Flo Morrissey & Matthew E. White – Gentlewoman, Ruby Man

gentlewoman-ruby-man-packshot

Flo Morrissey & Matthew E. White have joined forces for a very special collaboration in the shape of Gentlewoman, Ruby Man, a new album set for release on 13th January 2017 via Glassnote Records. The English singer songwriter and US-based artist, songwriter and producer made the album together with Spacebomb at Montrose Recording, in Richmond, Virginia, a collection of their own takes on a selection of favourite songs by artists as diverse as Frank Ocean, The Bee Gees, James Blake, Roy Ayers and Leonard Cohen. The first of these, Little Wings’ Look At What The Light Did, is revealed today, along with a short film about the making of the album and how it came to be…

Morrissey and White first met in person at a Lee Hazelwood tribute at the Barbican in the autumn of 2015. They sang Some Velvet Morning, solidified a correspondence into a friendship and discussed a desire to work together in the near future. That desire grew into Gentlewoman, Ruby Man, in some ways a straightforward duets record, of a kind that has fallen out of fashion: two separate entities meeting to record a collection of great songs as a one-off, Marvin & Tammi-style. In other ways it’s a more unique beast: less typical back and forth duets, more subtle and complimentary spotlight sharing. It’s a small miracle and a testament to the hard work and natural chemistry of these two artists that they were able to pull it off, finding each other and collaborating on a project of this kind across the ocean.Both Morrissey and White seem destined to travel beyond genre, although they have explored more definable traditions in earlier releases.
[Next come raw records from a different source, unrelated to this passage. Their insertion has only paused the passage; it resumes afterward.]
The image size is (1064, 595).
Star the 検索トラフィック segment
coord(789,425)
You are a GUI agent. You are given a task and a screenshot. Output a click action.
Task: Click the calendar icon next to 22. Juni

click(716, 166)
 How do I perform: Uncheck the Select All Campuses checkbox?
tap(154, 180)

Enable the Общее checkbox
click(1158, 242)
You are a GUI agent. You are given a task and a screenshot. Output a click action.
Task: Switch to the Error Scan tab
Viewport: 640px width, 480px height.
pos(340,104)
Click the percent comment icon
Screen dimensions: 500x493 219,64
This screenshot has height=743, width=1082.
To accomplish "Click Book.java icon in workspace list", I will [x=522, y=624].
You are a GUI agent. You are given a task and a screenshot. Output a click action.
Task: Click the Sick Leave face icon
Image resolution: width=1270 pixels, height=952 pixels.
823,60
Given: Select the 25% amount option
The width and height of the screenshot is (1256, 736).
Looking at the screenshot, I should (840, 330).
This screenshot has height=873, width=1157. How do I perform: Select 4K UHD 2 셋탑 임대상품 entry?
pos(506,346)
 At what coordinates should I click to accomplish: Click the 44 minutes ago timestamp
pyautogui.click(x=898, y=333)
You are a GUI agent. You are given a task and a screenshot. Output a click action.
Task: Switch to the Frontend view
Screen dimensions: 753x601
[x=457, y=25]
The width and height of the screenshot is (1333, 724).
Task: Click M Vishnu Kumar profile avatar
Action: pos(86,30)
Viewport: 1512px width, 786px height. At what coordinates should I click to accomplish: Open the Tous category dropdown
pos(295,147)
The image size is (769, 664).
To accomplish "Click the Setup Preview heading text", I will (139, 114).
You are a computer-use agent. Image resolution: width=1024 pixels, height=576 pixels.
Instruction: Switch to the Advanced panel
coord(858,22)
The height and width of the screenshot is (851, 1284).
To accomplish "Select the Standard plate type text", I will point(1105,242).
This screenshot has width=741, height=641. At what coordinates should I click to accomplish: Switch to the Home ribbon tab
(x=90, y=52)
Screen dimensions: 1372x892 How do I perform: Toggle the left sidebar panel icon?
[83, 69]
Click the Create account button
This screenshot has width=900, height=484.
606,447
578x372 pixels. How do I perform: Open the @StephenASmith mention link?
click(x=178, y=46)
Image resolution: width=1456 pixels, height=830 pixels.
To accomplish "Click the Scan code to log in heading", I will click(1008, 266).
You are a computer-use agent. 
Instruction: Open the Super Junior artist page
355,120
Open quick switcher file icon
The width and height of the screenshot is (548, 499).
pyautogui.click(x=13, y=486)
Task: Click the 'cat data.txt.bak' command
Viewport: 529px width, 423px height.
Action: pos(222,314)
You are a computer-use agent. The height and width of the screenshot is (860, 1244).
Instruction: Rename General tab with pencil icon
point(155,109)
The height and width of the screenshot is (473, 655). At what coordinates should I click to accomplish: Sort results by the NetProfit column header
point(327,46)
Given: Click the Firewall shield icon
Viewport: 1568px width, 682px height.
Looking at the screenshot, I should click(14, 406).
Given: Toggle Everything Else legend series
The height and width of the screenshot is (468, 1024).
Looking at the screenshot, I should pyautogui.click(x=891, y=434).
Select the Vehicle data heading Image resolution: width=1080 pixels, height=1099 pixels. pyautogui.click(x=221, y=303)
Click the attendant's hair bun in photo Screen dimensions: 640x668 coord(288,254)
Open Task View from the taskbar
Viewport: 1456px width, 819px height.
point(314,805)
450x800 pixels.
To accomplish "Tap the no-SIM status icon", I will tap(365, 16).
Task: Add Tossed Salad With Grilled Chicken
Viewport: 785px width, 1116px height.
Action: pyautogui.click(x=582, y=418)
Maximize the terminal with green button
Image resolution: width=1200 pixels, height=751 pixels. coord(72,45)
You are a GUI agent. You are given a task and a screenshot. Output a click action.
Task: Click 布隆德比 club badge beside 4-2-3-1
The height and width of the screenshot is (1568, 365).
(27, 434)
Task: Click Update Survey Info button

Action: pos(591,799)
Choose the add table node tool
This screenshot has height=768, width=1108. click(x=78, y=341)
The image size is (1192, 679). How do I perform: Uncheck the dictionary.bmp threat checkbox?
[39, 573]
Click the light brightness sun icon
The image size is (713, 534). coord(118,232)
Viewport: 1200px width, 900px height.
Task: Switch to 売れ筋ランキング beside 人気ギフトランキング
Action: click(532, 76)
Morrissey’s Tomorrow Will Be Beautiful (2015) is an honest and beatific affair, a refreshing outlier in a resurging field of folk rock that had fallen into glossy commercialism. White’s stunning debut Big Inner (2012) and its follow-up Fresh Blood (2015) are two southern soul journeys, engaging and idiosyncratic statements crafted at Spacebomb with the Spacebomb House Band. Gentlewoman, Ruby Man is more difficult to categorize, closing with a leftfield, but utterly sublime chant to Lord Krishna. The fact that it actually works signals what kind of a special universe this project exists in.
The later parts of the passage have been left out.